═════ ТЕКСТ ИНТЕРВЬЮ ═════

О том, как именно интерпретировать данные, опубликованные в «Индексе», Русской службе «Голоса Америки» рассказала бывший вице-президент Transparency International и основатель ее российского отделения, преподаватель Высшей школы экономики в Москве Елена Панфилова.

Данила Гальперович: Что для России изменилось в Индексе восприятия коррупции за 2017 год, который только что был опубликован? Есть ли что-то примечательное, отличающееся от предыдущих лет?

Елена Панфилова: Существенная вещь, о которой мы имеем уже все основания говорить, – это стабильные показатели России в этом индексе, которую можно назвать «коррупционная стабилизация». Еще пару лет назад это казалось забавным и временным явлением, я даже этот термин придумала с оттенком шутки, но уже три года индекс стоит, не меняясь, на значении 29, до этого он несколько приподнимался – до 28, но еще раньше он был все равно 29, так что можно говорить о том, что последние 5-6 лет у нас ничего не меняется. И эта почти полная неизменность – самое существенное из происходящего, от этого нельзя просто отмахнуться и сказать, что, мол, застряли в болоте и не двигаются.

Д.Г.: Такая неподвижность России в индексе Transparency – насколько она уникальна?

Е.П.: Очень многие страны, у которых тоже было плохо в сфере коррупции, все-таки хоть как-то двигаются, и на самом деле тут не очень больше значение имеют места, потому что в индексе каждый год разное количество стран. Россия – пожалуй, одна из немногих, кто стоит в нижней части индекса как вкопанный. Есть страны, которые тоже стоят как вкопанные, только в верхней части – Дания, Швеция, Норвегия, Сингапур, и это как раз понятно и объяснимо, хотя и у них бывают там какие-то рокировки. А российская «коррупционная стабильность» действительно нуждается в серьезном осмыслении – почему самые разные группы экспертов не видят изменений. Ведь, действительно, уточняется законодательство, министерство труда России публикует довольно внятные и вполне европейские стандарты, рекомендации об урегулировании конфликта интересов, о декларировании, о самом разном. Возбуждаются громкие дела – один министр, губернаторы оптом и в розницу, даже силовики. Но это не становится сколь-нибудь убедительным аргументом для тех, кого спрашивают насчет проблем коррупции и правоприменения в России, и дело в фундаментальном доверии к состоятельности и устойчивости действий по искоренению коррупции.

Д.Г.: Но не может ли быть так, что, видя коррупционные связи, пронизывающие российскую власть, россияне восприняли представление о коррупции как о необходимом и неизбежном явлении, без которого государство не живет? Естественно, они тогда будут говорить о неприемлемости коррупции, потому что это в соответствии с законом, но означает ли это, что они так думают?

═════

» **ЧТО ВЫПОЛНИТЬ**:
A. Какое значение индекса у России, согласно интервью, держится без изменений уже три года?
B. Почему, по словам Елены Панфиловой в интервью, места стран в индексе не имеют большого значения?
Записи ниже никак не связаны с интервью.

═════ ИСХОДНЫЕ ЗАПИСИ ═════

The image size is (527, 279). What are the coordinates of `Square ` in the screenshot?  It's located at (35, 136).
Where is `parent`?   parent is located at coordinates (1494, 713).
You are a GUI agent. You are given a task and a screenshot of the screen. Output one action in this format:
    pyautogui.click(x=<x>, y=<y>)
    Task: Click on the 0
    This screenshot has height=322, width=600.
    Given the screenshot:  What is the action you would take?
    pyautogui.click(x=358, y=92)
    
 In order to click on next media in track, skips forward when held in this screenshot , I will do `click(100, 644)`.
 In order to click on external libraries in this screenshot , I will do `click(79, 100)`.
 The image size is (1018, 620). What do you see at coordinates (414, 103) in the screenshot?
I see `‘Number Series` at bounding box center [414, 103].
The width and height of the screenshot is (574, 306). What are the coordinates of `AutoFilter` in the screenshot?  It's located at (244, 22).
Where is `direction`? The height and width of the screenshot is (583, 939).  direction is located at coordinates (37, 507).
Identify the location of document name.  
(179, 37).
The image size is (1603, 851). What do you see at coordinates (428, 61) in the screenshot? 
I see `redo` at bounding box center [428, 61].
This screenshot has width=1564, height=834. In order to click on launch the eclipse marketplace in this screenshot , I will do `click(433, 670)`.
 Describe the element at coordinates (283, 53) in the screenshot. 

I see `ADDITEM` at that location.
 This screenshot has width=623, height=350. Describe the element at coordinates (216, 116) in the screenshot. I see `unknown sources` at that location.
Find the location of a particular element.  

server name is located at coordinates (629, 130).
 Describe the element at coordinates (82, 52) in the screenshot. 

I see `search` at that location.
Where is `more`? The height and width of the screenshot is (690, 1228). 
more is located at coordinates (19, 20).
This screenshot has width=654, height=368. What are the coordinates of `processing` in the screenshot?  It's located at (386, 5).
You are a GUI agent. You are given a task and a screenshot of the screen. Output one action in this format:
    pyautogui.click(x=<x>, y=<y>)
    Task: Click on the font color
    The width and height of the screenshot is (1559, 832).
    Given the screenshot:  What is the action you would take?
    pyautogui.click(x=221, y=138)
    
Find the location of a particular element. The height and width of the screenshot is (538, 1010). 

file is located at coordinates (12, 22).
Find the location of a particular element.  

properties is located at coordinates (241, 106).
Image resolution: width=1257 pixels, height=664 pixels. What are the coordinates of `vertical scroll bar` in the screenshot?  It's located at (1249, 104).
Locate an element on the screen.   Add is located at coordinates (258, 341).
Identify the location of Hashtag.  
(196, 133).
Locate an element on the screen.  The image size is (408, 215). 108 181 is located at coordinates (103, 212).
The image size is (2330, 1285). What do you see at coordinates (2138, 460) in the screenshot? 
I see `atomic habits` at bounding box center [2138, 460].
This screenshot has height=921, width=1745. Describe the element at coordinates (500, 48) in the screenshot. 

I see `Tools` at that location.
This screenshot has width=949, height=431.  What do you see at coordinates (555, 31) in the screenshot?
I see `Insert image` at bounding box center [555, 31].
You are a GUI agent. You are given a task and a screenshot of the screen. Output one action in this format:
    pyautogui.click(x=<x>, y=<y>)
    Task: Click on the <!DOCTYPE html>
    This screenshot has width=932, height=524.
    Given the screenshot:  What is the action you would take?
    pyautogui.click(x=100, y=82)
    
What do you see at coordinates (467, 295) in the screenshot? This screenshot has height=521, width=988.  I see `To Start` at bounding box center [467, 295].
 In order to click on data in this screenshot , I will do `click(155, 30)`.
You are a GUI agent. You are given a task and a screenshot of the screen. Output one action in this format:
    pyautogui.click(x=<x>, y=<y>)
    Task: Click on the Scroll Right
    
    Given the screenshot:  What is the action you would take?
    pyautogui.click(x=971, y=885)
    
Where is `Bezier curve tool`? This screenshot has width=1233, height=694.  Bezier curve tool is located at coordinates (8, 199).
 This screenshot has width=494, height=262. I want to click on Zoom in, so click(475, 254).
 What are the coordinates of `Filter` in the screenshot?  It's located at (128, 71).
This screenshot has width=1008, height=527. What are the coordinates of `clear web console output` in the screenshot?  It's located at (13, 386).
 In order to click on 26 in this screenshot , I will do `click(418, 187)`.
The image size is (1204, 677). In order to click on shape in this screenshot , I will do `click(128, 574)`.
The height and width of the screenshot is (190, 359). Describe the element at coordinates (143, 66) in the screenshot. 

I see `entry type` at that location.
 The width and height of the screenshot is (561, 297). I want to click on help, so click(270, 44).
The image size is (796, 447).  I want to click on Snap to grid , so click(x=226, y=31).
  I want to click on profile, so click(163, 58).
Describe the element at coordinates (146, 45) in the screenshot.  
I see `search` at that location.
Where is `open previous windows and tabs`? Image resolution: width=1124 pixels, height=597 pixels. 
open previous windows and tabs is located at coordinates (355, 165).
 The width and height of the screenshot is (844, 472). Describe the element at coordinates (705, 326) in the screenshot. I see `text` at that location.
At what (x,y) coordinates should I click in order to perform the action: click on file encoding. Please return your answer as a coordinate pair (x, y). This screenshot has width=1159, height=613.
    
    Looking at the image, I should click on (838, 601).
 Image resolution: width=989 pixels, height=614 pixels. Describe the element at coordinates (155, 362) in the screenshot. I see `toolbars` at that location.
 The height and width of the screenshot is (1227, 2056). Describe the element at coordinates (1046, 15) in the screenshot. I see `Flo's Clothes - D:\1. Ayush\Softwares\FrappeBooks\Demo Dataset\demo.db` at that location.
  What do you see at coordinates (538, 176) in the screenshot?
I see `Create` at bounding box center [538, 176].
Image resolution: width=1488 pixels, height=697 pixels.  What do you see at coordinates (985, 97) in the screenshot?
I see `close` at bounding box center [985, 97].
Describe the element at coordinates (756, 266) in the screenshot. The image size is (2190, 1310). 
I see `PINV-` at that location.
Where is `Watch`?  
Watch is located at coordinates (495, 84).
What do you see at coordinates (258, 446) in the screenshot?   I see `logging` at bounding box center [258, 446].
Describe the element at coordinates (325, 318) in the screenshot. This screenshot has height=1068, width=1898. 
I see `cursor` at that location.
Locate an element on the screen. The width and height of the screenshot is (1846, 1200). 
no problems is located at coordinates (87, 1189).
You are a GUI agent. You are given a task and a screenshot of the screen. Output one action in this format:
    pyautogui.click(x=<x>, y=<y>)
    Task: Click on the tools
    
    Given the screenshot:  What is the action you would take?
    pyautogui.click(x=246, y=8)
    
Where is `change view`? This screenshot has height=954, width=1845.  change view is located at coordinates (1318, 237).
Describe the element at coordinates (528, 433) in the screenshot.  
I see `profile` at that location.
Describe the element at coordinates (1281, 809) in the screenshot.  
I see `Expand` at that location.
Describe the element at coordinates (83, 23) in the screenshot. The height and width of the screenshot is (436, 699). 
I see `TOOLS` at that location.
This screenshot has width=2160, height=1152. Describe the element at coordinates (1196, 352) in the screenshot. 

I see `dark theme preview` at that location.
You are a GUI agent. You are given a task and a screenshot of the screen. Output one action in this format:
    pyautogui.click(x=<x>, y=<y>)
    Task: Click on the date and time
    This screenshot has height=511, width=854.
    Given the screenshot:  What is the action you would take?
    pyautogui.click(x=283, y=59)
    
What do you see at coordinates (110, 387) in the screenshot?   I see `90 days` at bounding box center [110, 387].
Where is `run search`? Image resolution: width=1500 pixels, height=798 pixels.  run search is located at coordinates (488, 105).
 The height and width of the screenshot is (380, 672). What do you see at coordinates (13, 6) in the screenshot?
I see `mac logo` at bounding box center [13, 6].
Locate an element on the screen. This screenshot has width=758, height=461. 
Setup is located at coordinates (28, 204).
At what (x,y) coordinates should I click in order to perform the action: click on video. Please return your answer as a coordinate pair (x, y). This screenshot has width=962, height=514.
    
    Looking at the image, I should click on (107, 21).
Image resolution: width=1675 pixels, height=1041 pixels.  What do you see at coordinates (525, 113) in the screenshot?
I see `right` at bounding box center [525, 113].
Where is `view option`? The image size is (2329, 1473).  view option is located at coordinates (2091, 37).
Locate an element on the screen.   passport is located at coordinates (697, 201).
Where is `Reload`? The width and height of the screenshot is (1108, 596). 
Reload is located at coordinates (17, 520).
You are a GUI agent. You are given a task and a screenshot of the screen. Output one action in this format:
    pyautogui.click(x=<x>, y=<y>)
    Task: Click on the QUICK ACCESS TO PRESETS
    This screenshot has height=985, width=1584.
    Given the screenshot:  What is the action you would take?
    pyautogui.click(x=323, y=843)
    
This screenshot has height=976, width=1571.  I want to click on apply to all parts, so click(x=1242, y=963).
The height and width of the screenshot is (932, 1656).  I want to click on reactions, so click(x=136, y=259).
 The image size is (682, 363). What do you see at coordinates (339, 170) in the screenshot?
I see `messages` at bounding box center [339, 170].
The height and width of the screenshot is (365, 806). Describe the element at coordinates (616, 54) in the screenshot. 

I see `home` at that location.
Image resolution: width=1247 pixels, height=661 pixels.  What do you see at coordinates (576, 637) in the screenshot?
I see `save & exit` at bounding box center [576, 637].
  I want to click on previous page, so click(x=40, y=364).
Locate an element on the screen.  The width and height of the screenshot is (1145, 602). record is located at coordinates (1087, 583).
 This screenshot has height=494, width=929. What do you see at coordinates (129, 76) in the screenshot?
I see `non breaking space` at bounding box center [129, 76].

═════

» **ОТВЕТЫ К УПРАЖНЕНИЮ**:
A. 29.

B. Каждый год в индекс входит разное количество стран.